Baugeräteführer/in

Berufe im Tiefbau

Die Tätigkeit im Überblick
Baugeräteführer/innen bedienen Baugeräte und -maschinen im Hoch-, Straßen- und Tiefbau.

Die Ausbildung im Überblick
Baugeräteführer/in ist ein 3-jähriger anerkannter Ausbildungsberuf in der Industrie. Die Ausbildung findet auch im Handwerk statt.

Typische Branchen
Baugeräteführer/innen finden Beschäftigung, in Betrieben des Hoch- und Tiefbaus, in Betrieben des Straßen- und Spezialtiefbaus und in Unternehmen des Garten- und Landschaftsbaus. 
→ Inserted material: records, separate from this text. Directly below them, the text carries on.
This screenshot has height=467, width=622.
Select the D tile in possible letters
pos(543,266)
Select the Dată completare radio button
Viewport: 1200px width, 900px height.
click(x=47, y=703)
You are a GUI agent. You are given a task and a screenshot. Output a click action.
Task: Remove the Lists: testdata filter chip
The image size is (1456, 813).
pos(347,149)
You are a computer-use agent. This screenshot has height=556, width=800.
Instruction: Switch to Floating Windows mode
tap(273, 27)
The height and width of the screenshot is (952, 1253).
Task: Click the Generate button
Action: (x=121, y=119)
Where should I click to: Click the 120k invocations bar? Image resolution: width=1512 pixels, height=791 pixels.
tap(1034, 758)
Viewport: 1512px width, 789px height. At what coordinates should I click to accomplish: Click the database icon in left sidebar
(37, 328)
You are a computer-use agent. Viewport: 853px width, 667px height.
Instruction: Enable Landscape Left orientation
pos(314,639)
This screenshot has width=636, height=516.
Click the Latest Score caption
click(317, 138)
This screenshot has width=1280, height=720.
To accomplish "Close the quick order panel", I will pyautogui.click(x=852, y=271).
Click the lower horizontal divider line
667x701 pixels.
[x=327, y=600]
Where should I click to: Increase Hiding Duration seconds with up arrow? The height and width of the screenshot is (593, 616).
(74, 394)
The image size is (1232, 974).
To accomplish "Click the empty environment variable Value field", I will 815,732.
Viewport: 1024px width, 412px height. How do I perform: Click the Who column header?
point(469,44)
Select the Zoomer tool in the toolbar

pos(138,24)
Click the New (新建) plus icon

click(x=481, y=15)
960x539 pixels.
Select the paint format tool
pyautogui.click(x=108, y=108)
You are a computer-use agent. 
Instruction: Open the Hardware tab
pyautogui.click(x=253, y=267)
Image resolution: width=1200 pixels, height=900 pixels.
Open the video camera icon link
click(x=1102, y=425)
Im Ausbildungsbetrieb lernen die Auszubildenden beispielsweise:

  • welche unterschiedlichen Arbeiten in der Bautechnik vorkommen (z.B. Gräben ausheben, Gründungen herstellen, Böden verdichten)
  • wie man mit hydraulischen und pneumatischen Systemen, Maschinen und Fahrwerken umgeht
  • wie Baugeräte gewartet werden müssen
  • wie man Baustellen, Arbeits- und Schutzgerüste einrichtet und sichert
  • wie man profilgerechte Böschungen und Oberflächenentwässerungen herstellt
  • wie Frostschutzschichten sowie gebundene und ungebundene Tragschichten hergestellt werden
  • wie man Kran und Bagger bedient und führt
  • wie Baugeräte verladen und umgesetzt werden
  • wie man Bauteile und Baugruppen sowie Sicherheitseinrichtungen auf ihre Funktion prüft und einstellt
  • woran man Störungen und Fehler an Bauteilen, Baugruppen und Systemen von Baugeräten erkennt

Darüber hinaus werden während der gesamten Ausbildung Kenntnisse über Themen wie Rechte und Pflichten während der Ausbildung, Organisation des Ausbildungsbetriebs und Umweltschutz vermittelt.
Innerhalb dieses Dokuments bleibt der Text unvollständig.